Menulis dengan sistem ini jika diterapkan pada anak-anak umumnya (tidak hanya korban trauma) sangatlah bagus. Karena tarikan kala menulis dengan tangan penuh konsentrasi menuntun sikap anak menjadi lembut tapi tegas serta tekun. Dalam kondisi seperti itu memberi peluang si penulis (semua usia) bisa berpikir tenang, bahkan penuh pertimbangan untuk bisa menulis secara tuntas. Dalam proses terapi, ketenangan diperlukan agar uneg-uneg yang menyumbat perasaan si penderita tercurah tuntas
Secara phisik, saat menulis dengan tangan – dapat memposisikan diri senyaman mungkin sesuai dengan kehendak hati. Misalnya, menulis sambil sandaran di tempat tidur atau duduk rileks atau tengkurap di lantai. Bahkan di kebun misalnya. Secara psikis tak dibebani dengan aturan ‘mesin tulis’ yang kadang bikin ribet karena programnya yang terlalu canggih. Atau mungkin tak terjangkau harga atau situasinya. Perlu pula dicermati, pada saat tangan menggoreskan huruf di atas kertas, mata pena bergetar dan itu akan memperlancar peredaran darah si penulis. Dampaknya, ketegangan (tense) jiwa pun tereduksi oleh kata-kata yang dicurahkan melalui tulisan.
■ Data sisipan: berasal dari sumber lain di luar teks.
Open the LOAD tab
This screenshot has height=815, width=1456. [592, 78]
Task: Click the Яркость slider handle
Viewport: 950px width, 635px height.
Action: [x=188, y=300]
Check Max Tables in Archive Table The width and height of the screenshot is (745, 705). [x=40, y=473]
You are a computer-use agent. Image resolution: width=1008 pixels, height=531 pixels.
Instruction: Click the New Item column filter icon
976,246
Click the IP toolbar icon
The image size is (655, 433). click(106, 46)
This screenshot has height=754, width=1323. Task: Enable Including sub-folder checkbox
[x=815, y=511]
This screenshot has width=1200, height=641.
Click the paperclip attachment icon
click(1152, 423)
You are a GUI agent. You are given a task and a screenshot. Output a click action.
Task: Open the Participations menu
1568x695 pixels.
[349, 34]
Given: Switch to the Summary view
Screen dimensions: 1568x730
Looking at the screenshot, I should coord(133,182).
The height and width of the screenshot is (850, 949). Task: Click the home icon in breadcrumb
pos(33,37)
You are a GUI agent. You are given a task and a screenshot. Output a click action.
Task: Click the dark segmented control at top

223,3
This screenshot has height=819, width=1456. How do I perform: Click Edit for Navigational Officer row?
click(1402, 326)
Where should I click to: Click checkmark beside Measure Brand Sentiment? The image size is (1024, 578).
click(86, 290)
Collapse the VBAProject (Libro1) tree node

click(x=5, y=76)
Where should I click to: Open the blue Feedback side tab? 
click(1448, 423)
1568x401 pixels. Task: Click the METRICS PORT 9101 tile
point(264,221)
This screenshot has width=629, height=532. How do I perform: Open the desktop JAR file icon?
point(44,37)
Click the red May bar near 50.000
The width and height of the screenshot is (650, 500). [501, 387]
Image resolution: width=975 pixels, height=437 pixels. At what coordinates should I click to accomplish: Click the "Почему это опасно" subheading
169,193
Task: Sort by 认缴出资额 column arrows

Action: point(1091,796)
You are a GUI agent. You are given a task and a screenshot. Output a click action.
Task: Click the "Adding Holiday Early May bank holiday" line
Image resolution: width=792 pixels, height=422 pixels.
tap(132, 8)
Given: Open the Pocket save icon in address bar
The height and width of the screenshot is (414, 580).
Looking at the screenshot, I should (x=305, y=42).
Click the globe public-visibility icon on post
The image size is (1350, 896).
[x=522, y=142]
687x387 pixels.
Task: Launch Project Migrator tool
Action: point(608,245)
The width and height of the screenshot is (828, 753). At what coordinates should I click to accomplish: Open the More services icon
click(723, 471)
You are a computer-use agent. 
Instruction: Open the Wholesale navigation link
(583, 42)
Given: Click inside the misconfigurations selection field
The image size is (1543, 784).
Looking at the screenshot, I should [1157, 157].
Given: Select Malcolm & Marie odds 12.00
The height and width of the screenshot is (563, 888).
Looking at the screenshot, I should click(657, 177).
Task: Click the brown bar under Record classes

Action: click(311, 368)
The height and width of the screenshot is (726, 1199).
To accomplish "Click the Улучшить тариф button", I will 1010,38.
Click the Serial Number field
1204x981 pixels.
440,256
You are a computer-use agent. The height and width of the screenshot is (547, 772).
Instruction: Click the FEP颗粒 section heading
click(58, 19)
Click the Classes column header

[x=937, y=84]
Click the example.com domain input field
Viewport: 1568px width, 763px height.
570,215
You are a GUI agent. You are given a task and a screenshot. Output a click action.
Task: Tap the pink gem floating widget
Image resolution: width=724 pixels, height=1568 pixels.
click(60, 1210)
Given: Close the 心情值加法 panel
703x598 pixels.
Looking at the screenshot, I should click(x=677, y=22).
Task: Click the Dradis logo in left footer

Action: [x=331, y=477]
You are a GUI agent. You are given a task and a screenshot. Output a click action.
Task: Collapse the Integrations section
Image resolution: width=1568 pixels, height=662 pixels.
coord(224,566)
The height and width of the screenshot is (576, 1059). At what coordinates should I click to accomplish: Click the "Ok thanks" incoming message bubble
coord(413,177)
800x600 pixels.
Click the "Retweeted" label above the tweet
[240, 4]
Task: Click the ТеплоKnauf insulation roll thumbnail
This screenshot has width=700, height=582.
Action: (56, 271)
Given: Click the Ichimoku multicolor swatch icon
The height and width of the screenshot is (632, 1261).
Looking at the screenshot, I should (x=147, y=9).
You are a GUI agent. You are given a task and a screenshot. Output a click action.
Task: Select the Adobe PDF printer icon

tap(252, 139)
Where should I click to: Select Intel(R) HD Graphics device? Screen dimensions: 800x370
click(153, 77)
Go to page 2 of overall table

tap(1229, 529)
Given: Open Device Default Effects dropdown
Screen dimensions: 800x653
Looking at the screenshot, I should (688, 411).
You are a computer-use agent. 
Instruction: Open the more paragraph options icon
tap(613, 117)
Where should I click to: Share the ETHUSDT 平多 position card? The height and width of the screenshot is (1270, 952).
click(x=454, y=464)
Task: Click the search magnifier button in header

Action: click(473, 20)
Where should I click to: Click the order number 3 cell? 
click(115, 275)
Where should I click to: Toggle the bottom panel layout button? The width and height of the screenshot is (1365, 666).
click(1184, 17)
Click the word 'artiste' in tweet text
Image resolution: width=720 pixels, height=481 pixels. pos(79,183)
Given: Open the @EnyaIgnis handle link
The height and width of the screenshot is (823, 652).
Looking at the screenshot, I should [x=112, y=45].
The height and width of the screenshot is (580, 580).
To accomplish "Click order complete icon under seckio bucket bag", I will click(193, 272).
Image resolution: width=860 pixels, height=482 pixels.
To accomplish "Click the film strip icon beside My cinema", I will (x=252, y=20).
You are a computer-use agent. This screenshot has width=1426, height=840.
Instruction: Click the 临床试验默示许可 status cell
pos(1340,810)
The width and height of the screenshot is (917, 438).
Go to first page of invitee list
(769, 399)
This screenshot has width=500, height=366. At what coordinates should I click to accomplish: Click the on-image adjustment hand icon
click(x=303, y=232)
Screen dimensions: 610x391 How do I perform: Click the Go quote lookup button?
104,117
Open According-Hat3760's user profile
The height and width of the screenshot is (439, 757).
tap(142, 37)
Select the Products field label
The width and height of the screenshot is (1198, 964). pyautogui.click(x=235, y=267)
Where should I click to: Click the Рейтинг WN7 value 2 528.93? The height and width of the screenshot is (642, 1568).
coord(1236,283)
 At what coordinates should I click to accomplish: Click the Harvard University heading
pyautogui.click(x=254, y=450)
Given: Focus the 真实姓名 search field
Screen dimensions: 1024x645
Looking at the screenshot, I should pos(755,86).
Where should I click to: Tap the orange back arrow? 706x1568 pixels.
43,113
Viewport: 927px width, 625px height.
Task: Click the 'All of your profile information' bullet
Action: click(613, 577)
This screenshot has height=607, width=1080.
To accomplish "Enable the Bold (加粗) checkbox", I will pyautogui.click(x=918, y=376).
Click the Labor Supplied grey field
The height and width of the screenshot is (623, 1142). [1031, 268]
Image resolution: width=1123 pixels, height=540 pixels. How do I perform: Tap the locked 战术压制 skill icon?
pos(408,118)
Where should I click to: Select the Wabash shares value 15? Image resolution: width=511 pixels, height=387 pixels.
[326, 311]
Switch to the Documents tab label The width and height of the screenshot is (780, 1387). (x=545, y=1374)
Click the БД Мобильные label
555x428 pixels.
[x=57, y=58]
Menulis untuk terapi bisa dilakukan kapan saja, jika kondisinya mendesak karena adanya tekanan jiwa yang sulit diatasi. Idealnya waktu menulis, tiap pagi atau menjelang tidur. Pastikan tubuh dan busana bersih dan segar. Ciptakan suasana tenang, aman dan nyaman, agar dapat berkonsentrasi sepenuhnya. Harumkan ruangan dengan semerbaknya aromatherapy atau bunga segar maupun aroma rempah. Itu, jika WfT dilakukan secara individual. Bila menulis untuk terapi dilakukan secara kolektif dibimbing tutor dan didampingi terapis, jadual menulis sesuai dengan agenda yang diberlakukan. Yang jelas, menulis secara individu maupun bersama, hasilnya akan sama jika dilakukan dengan serius dan sepenuh hati.